Adler Mannheim

Adler Mannheim Verteidiger-Pärchen knackt Parade-Reihen

Reul und Goc verstehen sich blind

Archivartikel

Mannheim.Sie brachten die gegnerischen Top-Stürmer regelmäßig zur Verzweiflung. Niki Goc und Denis Reul bildeten bis zur Finalrunde eine schier unüberwindliche Mauer, die Paradereihen von Nürnberg, Wolfsburg und Ingolstadt bissen sich am Verteidiger-Duo die Zähne aus.

Als es bei den Blau-Weiß-Roten gegen Ingolstadt in den ersten drei Duellen so überhaupt nicht klappen wollte, stellte Cheftrainer Geoff Ward alle Reihen um, nicht nur im Sturm, sondern auch in der Abwehr - Reul und Goc bekamen zumindest phasenweise neue Partner. Das sei für die beiden kein Problem. "Das Zusammenspiel mit den anderen Kollegen ging sehr schnell. Vor allem, wenn Du mit Deinem Nebenmann redest", erklärt Goc: "Wenn er in die Ecke fährt, bin ich seine Absicherung. Das muss er wissen."

Reul kann da nur beipflichten und ergänzt: "Über die gesamte Saison gesehen hat schon jeder mit jedem gespielt. Insofern haben wir keine großen Anpassungsphasen gebraucht." Goc pflichtet bei: "Es zeichnet unsere Mannschaft in dieser Saison aus, dass wir uns wirklich super verstehen. Wir sind eine tolle Truppe."

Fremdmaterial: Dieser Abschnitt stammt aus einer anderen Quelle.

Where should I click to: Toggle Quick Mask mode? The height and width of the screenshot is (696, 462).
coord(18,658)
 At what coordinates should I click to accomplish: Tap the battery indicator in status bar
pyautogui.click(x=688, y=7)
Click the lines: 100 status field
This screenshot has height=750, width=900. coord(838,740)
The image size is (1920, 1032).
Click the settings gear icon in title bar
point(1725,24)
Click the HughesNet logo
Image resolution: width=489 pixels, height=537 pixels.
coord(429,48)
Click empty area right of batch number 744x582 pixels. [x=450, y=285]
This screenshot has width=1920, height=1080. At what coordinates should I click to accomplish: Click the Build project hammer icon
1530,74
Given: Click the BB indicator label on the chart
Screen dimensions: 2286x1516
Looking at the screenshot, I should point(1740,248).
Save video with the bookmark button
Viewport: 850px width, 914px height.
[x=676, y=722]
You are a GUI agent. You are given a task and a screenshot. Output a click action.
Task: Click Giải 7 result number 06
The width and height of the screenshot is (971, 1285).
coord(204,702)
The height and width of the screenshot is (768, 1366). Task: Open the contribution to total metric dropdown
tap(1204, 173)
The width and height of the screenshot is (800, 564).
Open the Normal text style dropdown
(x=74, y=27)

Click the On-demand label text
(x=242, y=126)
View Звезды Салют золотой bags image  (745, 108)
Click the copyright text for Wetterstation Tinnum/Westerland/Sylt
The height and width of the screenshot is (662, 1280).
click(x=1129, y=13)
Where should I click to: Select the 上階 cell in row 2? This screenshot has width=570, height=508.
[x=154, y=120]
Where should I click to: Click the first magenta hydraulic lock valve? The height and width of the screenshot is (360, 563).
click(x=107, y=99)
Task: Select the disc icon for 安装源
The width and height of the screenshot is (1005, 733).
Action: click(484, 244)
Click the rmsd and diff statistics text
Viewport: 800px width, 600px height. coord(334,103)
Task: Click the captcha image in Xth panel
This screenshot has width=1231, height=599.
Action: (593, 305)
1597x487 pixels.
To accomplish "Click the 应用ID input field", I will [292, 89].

Zumal die "Wand" auch nicht komplett auseinandergerissen wurde, bei Strafen setzte Ward auf die eingespielten Abläufe der beiden. Denn beim schweigsamen Reul, da muss Goc nicht viele Worte machen. Besonders wenn es um das Tore-Verhindern in doppelter Unterzahl ging.

"Wir haben in den vergangenen Jahren oft zusammengespielt und können uns blind vertrauen", schildert der gebürtige Calwer. Vielleicht ein Teil des Erfolgsgeheimnisses: "Wir verstehen uns auch privat richtig gut", sagen beide Abwehr-Spezialisten unabhängig voneinander. Echte Partner eben. Kein Wunder, "wir sind beide seit fünf Jahren zusammen im Verein, spielen davon drei Jahre als Pärchen und oft auch in der Nationalmannschaft zusammen", rechnet Reul vor.

"Da kann nichts anbrennen"

"Niki macht es jedem Kollegen einfach, mit ihm an der Seite auf dem Eis zu stehen, weil man weiß, dass nichts anbrennen kann", beschreibt der 1,93-Meter-Hüne den 28-Jährigen. Dass sich vor allem Reul immer wieder erfolgreich in die Offensive einmischt und sich dabei von niemandem aufhalten lässt, ist für Goc selbstverständlich. "Eigentlich sind wir zwei defensivstarke Verteidiger. Aber im System von Geoff Ward sollen wir uns auch in den Angriff einschalten, wenn sich eine Chance bietet. Wenn Denis dann marschiert, ist klar, dass ich absichere und auch ein Stürmer weiter nach hinten rückt."

Überraschend kommen die Offensiv-Qualitäten des 25-Jährigen für seinen Kollegen nicht. "Denis hat im Sommer hart an seiner Beweglichkeit gearbeitet. In der Vergangenheit musste er immer wieder Rückschläge durch Verletzungen verkraften. Davon ist er in dieser Saison weitestgehend verschont geblieben." Reul selbst spricht nicht so gerne über sich und seine Entwicklung und bewerten will er seine Leistungen im Angriff schon gar nicht. "Meine Hauptaufgabe ist die Defensivarbeit. Wichtig ist vor allem, dass wir eine gute Balance finden, damit die Absicherung nach hinten klappt. Alles, was von mir nach vorne kommt, ist von den Trainern erwünscht", formuliert es der gebürtige Oberfranke aus Marktredwitz.

"Denis hat viel Eiszeit bekommen, für das eigene Selbstvertrauen ist das sehr wichtig", erklärt Goc. Da die Verträge des Duos noch bis 2016 gelten, stehen die Chancen für die Gegner auch in der kommenden Saison schlecht, durch die "Wand" zu kommen.